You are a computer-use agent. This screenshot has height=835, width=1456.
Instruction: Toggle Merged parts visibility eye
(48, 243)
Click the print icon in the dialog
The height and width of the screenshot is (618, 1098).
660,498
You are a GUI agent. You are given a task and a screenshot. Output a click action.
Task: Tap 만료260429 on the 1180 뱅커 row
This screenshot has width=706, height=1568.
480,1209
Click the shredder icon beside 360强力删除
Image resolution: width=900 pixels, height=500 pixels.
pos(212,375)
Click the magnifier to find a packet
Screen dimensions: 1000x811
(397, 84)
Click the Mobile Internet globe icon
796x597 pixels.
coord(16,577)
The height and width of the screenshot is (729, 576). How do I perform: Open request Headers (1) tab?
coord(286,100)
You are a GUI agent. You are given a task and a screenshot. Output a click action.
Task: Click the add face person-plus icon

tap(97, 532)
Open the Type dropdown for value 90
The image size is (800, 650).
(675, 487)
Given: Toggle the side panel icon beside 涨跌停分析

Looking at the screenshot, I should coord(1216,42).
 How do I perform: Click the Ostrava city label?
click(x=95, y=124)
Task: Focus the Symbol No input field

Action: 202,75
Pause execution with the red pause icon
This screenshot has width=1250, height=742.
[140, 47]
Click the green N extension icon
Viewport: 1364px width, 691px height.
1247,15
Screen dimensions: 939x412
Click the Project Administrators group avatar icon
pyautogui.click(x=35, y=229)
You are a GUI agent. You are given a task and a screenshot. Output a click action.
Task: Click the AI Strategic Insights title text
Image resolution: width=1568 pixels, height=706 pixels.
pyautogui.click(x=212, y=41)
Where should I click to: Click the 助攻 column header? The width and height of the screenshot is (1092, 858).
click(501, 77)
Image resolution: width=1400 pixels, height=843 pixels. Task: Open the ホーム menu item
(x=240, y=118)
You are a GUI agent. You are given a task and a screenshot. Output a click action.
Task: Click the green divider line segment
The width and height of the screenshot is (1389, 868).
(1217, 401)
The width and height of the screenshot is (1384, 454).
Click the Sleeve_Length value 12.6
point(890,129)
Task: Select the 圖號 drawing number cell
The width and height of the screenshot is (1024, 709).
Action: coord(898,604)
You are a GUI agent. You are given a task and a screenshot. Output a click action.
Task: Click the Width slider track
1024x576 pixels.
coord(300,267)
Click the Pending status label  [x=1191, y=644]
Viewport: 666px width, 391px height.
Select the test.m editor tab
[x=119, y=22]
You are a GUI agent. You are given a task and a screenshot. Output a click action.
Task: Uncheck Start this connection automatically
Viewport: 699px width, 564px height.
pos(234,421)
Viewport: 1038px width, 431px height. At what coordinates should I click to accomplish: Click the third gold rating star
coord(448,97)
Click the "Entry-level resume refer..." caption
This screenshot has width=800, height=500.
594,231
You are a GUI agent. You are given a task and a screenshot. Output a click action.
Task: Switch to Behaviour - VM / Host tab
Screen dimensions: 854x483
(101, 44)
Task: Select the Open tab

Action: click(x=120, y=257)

= = = = = = =

_AIM OF THE TASK_
Write out word for word only the lines from the start of the entries down to the line with "Task: Tap 만료260429 on the 1180 뱅커 row", please, including both ends.

_TASK OUTPUT_
You are a computer-use agent. This screenshot has height=835, width=1456.
Instruction: Toggle Merged parts visibility eye
(48, 243)
Click the print icon in the dialog
The height and width of the screenshot is (618, 1098).
660,498
You are a GUI agent. You are given a task and a screenshot. Output a click action.
Task: Tap 만료260429 on the 1180 뱅커 row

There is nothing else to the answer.